-- Brontekst --
━━━━━━

De genoemde kostschool was die van Hermanus Boex,die op de hoek van de Markt lag, ongeveer op de plaats waar nu de Hermanus Boexstraat begint. Het andere pand was het woonhuis van de weduwe van de bekende textielfabrikant J.Th. Smits aan de Rechtestraat.
De huizen in de tweede klasse staan omschreven als:
een zeer ruim en goed onderhouden particulier dubbeld woonhuis met aanbehoorende stalling en remise, in eene der achterstraten gelegen, benevens een zeer ruim winkelhuis met annex pakhuis op eenen gunstigen stand.
Het eerste pand was het oude woonhuis van de familie Van Hooff, dat naast de pastorie aan de Jan van Lieshoutstraat stond. Het werd bewoond door J. Kilian, agent van de Algemeene Nederlansche Maatschappij ter begunstiging van de Volksvlijt. Het andere huis was het pand de Zwaan op de hoek van de Markstraat en de Rechtestraat, dat eigendom was van de bekende koopman P. van Dijck.

━━━━━━

-- Opgeslagen gegevens --
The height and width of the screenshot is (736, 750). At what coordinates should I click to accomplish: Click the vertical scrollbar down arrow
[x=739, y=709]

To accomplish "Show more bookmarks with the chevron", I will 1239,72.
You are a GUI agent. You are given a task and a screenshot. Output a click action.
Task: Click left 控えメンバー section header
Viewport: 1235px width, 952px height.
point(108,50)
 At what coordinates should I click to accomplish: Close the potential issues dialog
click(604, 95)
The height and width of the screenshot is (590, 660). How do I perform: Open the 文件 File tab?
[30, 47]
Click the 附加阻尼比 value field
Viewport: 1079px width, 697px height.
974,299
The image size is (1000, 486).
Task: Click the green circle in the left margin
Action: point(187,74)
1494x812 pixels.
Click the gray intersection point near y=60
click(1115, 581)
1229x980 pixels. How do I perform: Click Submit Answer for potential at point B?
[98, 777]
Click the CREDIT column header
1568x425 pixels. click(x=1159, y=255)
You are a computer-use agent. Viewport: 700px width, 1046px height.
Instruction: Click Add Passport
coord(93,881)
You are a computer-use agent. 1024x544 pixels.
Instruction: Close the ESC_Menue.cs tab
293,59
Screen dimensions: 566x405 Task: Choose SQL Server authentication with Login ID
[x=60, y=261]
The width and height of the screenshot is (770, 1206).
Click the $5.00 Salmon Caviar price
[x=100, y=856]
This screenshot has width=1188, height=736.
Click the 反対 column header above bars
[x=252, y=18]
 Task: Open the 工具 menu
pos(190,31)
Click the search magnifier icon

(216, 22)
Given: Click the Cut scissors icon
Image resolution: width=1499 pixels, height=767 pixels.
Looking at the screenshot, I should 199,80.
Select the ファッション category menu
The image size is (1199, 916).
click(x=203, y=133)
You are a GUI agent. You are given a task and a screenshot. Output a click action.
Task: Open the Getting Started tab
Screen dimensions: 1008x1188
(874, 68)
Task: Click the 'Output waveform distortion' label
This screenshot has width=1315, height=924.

━━━━━━

-- Uit te voeren opdrachten --
1. Herhaal letterlijk het stuk uit de brontekst dat begint bij "Het eerste pand" en eindigt bij "P. van Dijck.".
2. Zet de alinea uit de brontekst die begint met "De genoemde kostschool" om in een korte lijst met de belangrijkste feiten.
3. Stemmen deze uitspraken overeen met de brontekst? Antwoord per uitspraak met ja of nee en citeer de woorden die de doorslag geven.
(a) De kostschool van Hermanus Boex lag op de hoek van de Markt.
(b) J. Kilian was eigenaar van het pand de Zwaan.
(c) Het woonhuis van de familie Van Hooff stond naast de pastorie aan de Rechtestraat.

-- Overzicht antwoorden --
1.
Het eerste pand was het oude woonhuis van de familie Van Hooff, dat naast de pastorie aan de Jan van Lieshoutstraat stond. Het werd bewoond door J. Kilian, agent van de Algemeene Nederlansche Maatschappij ter begunstiging van de Volksvlijt. Het andere huis was het pand de Zwaan op de hoek van de Markstraat en de Rechtestraat, dat eigendom was van de bekende koopman P. van Dijck.

2.
- Kostschool: die van Hermanus Boex, op de hoek van de Markt, ongeveer waar nu de Hermanus Boexstraat begint.
- Ander pand: woonhuis van de weduwe van textielfabrikant J.Th. Smits, aan de Rechtestraat.

3.
(a) Ja: "die op de hoek van de Markt lag"
(b) Nee: "dat eigendom was van de bekende koopman P. van Dijck"
(c) Nee: "dat naast de pastorie aan de Jan van Lieshoutstraat stond"